— WHAT YOU NEED TO DO —
The lines from the one holding "Image resolution: width=695" through the end of the records below are to be written out exactly, and nothing else; pictures are to be left out.

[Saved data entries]
------------------------------

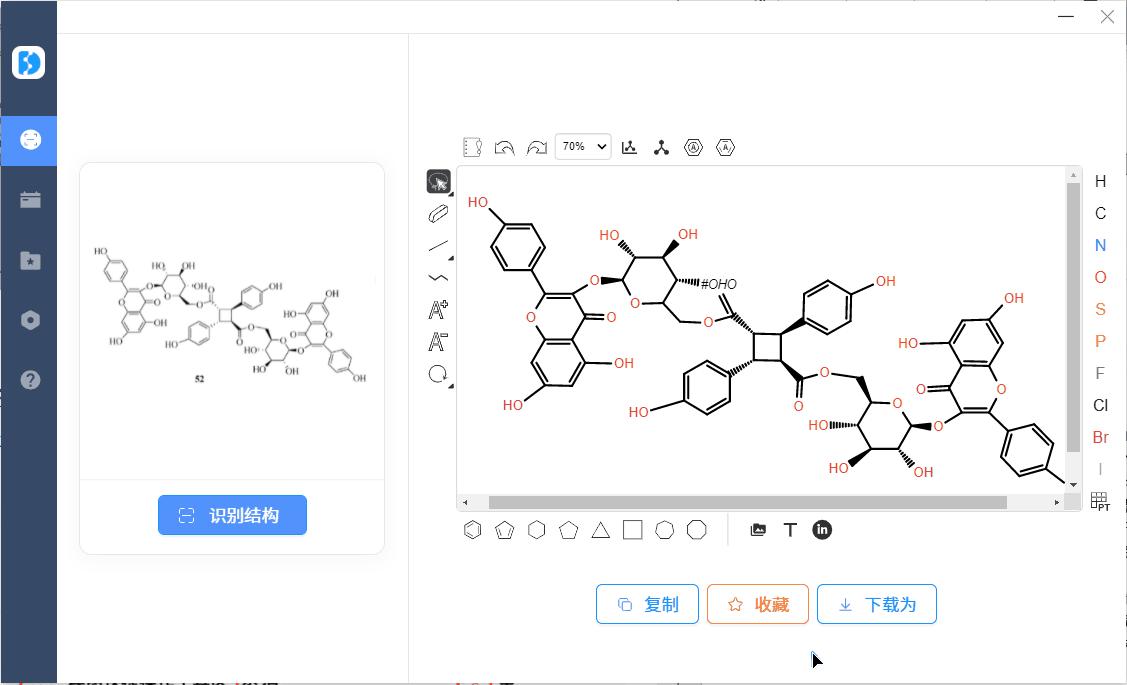Click the Undo arrow in the toolbar

pyautogui.click(x=504, y=147)
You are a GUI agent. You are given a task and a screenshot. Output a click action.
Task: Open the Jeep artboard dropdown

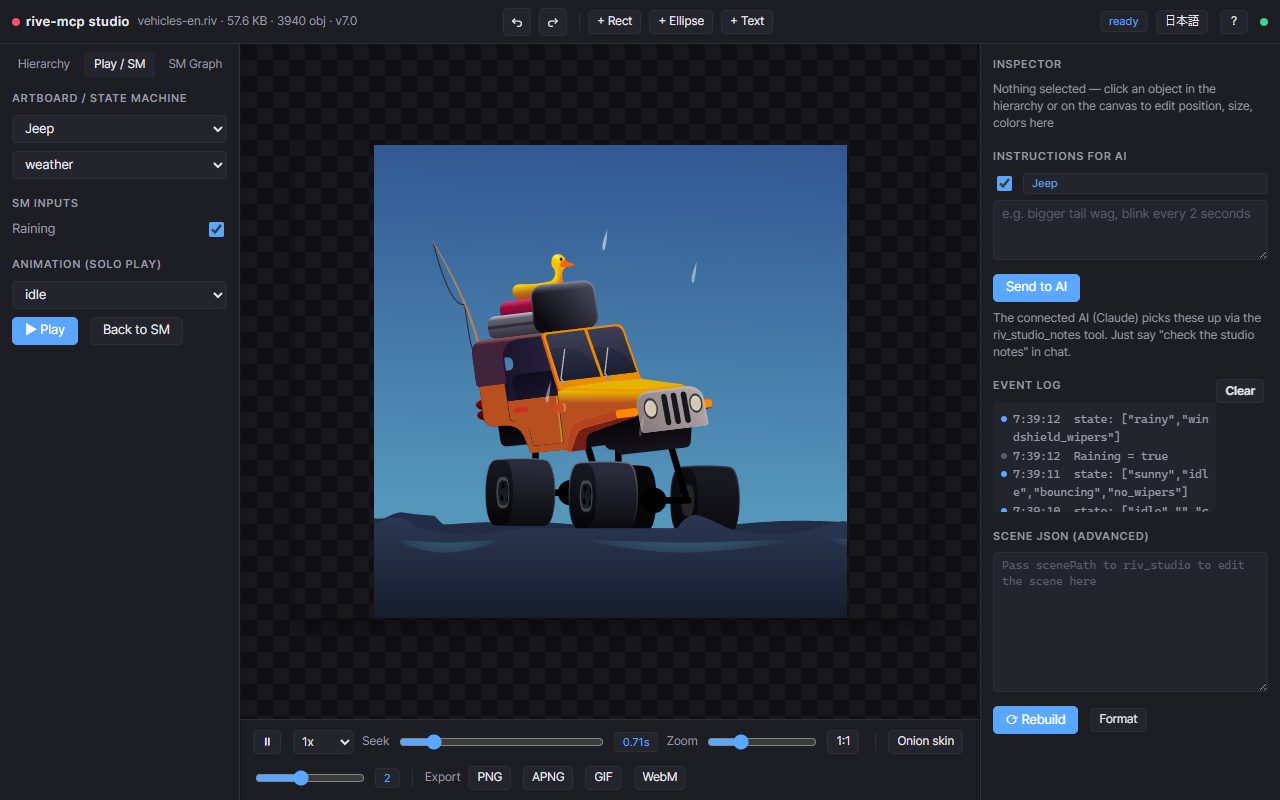[119, 129]
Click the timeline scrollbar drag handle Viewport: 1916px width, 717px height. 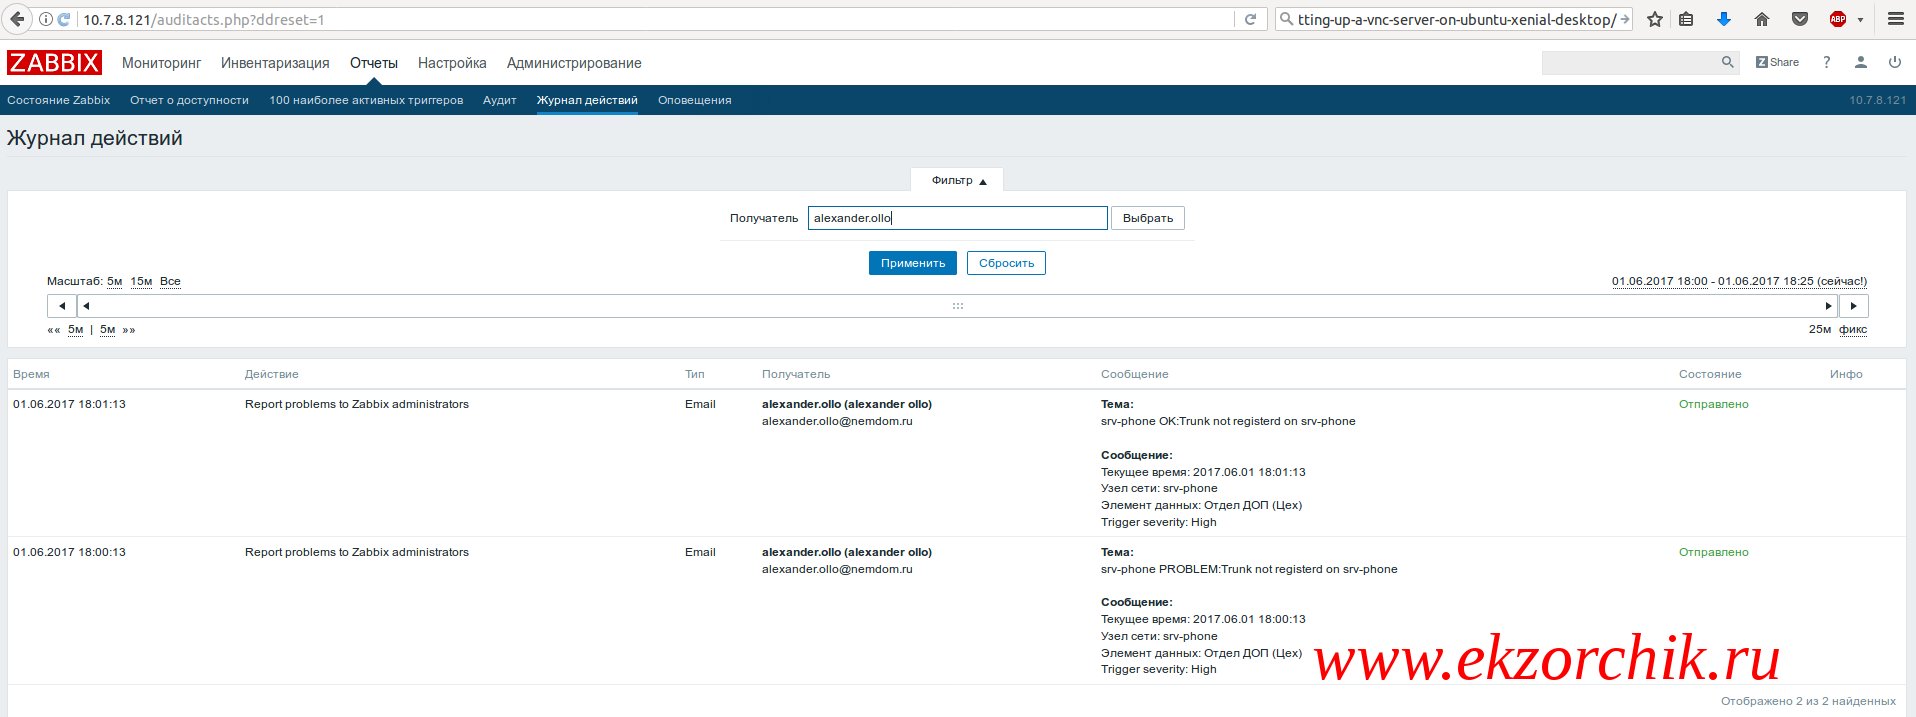click(957, 306)
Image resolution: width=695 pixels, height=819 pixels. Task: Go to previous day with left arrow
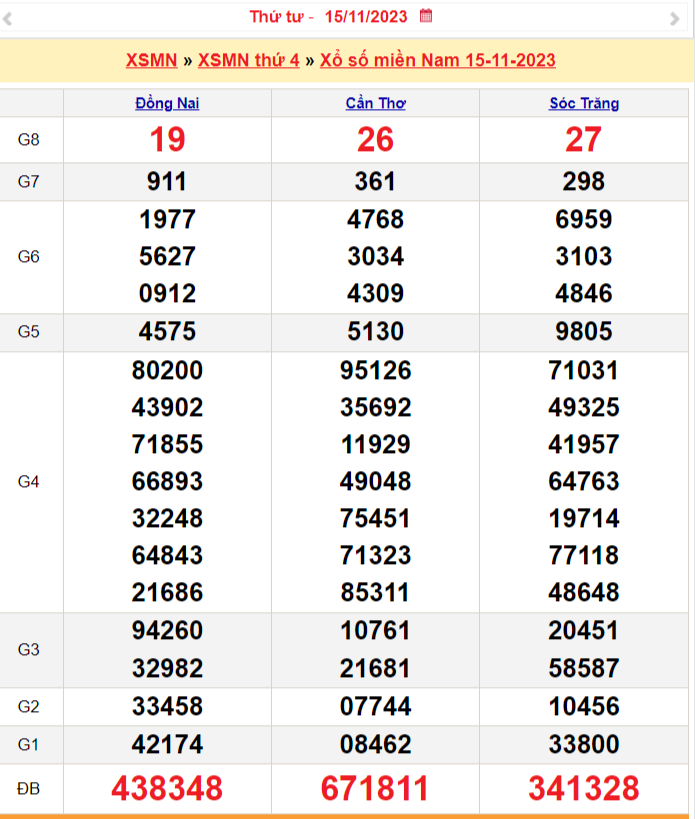(8, 18)
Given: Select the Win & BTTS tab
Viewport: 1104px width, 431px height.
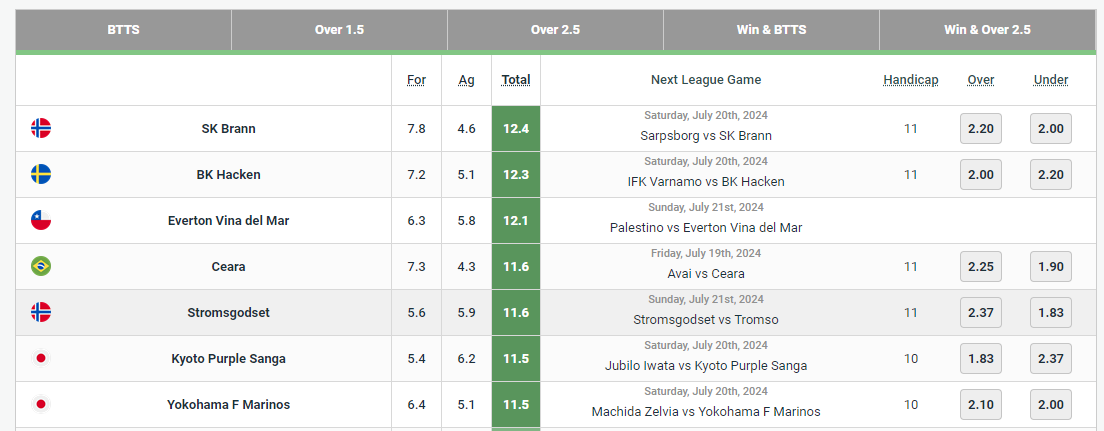Looking at the screenshot, I should pyautogui.click(x=771, y=30).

------------------------------

— OUTPUT FOR THIS TASK —
Image resolution: width=695 pixels, height=819 pixels. Task: Go to previous day with left arrow
(8, 18)
Given: Select the Win & BTTS tab
Viewport: 1104px width, 431px height.
Looking at the screenshot, I should pyautogui.click(x=771, y=30).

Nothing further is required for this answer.